Mrs Mac brings lots of tea and coffee and more food, in case we all haven’t gorged ourselves sufficiently up at the Mearnside. There are sandwiches on home-baked bread, home-made scones – plain, cheese and fruit – and home-made jams too. I try a little of everything. It’s all delicious.
I’m sitting, about midway along the long side of the pool, on a lounger under the palms. Above, rolled-back blinds reveal the glass roof covering the whole extension.
There are maybe twenty people here, all in their twenties, I’d guess, apart from one eighteen-year-old and Sue, who must be late forties at least and looks like she dyes her blonde hair, but is still trim. A few guys are drinking beers, a few women white wine or spritzers. I’m on my second pint of tap water, pacing myself earnestly and rehydrating. Mike Mac is in bed, having a snooze.
I’ve checked on Ferg once so far. Hasn’t moved. Snoring like a pig. I’m feeling a little dozy myself here in the humid, sunny warmth of the pool area. I’ve been watching Phelpie through half-shut eyes, watching the way he watches Jel when she’s swimming or just walking around, sitting, talking. Does our Phelpie harbour certain feelings for the delightful Anjelica? I do believe he might. That’s sweet, I guess. Jel glances at Phelpie once or twice. Hard to tell if she’s appreciating this attention or bothered by it.

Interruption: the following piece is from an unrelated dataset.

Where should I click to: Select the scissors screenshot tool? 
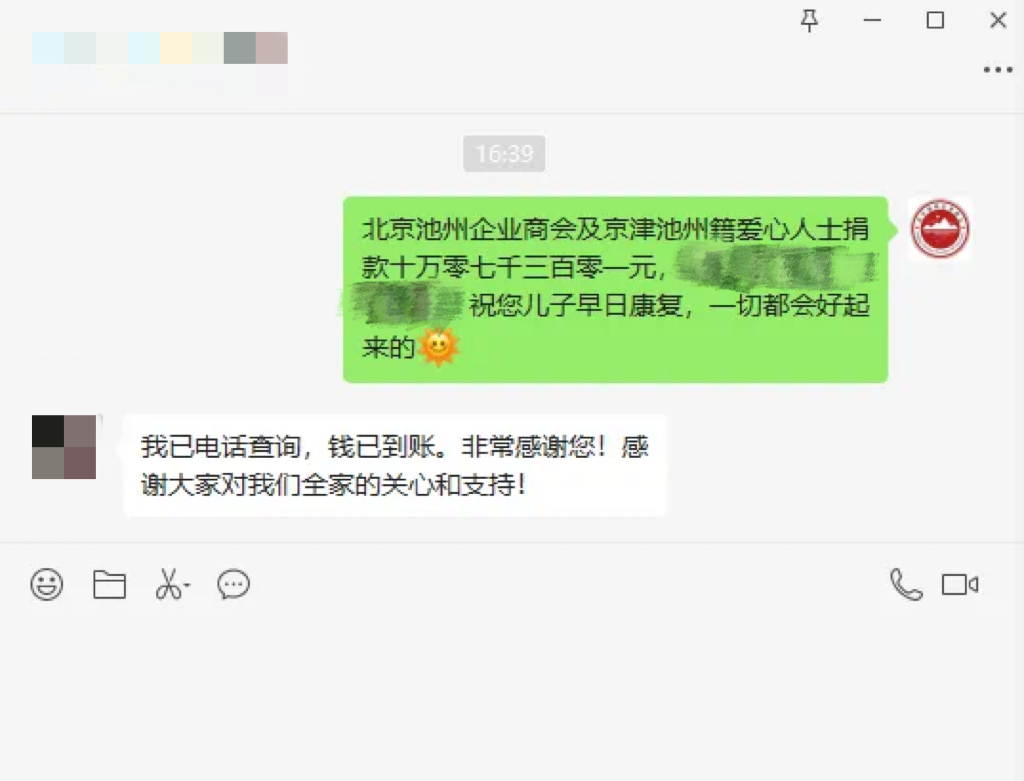(x=168, y=584)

I shake myself properly awake, sitting up as straight as the lounger will allow. Ellie is doing double lengths underwater now, hyperventilating at the shallow end of the pool and then slipping under the surface, kicking away from the wall and swimming breaststroke along the bottom. The pale, wave-filtered light warps her slim form into fluid abstract shapes that seem to run like coloured mercury along the tiles beneath, her skin seeming gradually to darken under the increasing weight of water at the deep end.
Her roll and kick at the pool wall comes so easy and fast, it’s as though she reflects off the tiles rather than has to do anything so inelegant as physically connect and push. Her image trembles along the pool bottom again, growing paler as the water shallows, then she slows just before the wall and resurfaces gently, breathing barely any harder. She smoothes her hair back over her forehead. She sniffs hard, turns and looks round, sees me, smiles.

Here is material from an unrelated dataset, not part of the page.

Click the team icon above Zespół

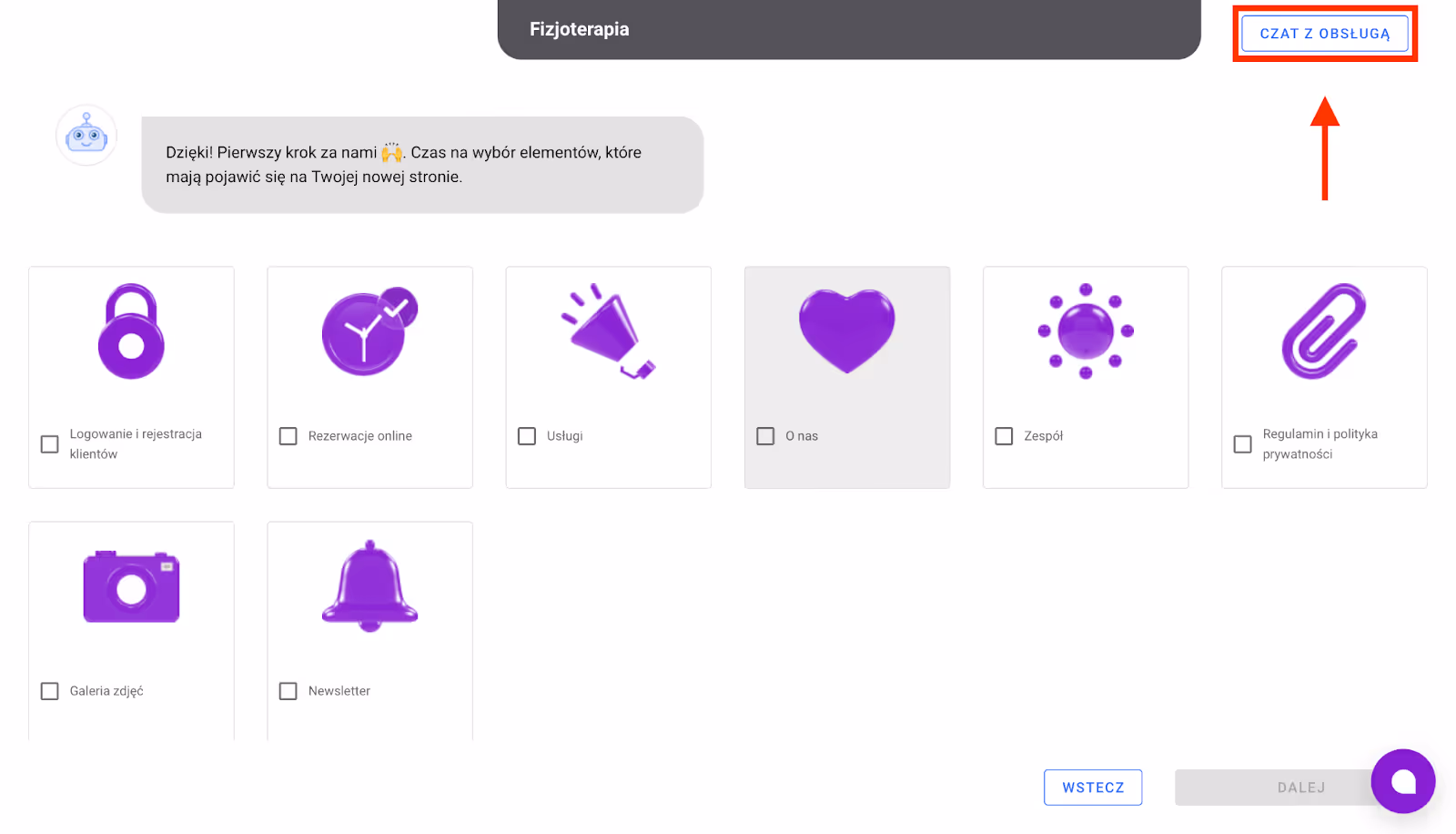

She pulls a few more deep, deep breaths – breaths so full you can see her chest expand and her body rise up within the waves with the extra buoyancy – then she exhales, like a long, extended sigh and slips under the water again.
Jel comes and sits down on the lounger next to me, holding a glass of something pale and bubbly. From the shape, probably a spritzer. ‘How you doing?’ she asks, with a glance at the pool.
‘Oh, fine,’ I tell her. ‘I’m swimming through my thoughts here.’ She’s in loose jeans and a half-open blouse over her bikini top, her hair still wet-dark from an earlier plunge. I was offered a loan of trunks but declined.
‘And how are you and Ellie?’ she asks.
I shake my head. ‘Not entirely sure.’
Jel is silent for a few seconds. ‘You can see the way you look at her,’ she says quietly, as though talking to her glass, before looking back up into my eyes.
‘Oh yeah?’
Jel’s smiling a small smile. She taps my forearm twice as she rises. ‘Best of luck.’
She goes off to talk to Phelpie and a couple of the others. I look after her for a moment, then turn back to watch Ellie.
She’s back under the water again, flowing along just above the glistening surface of the tiles on the pool bottom like something more liquid than the water itself.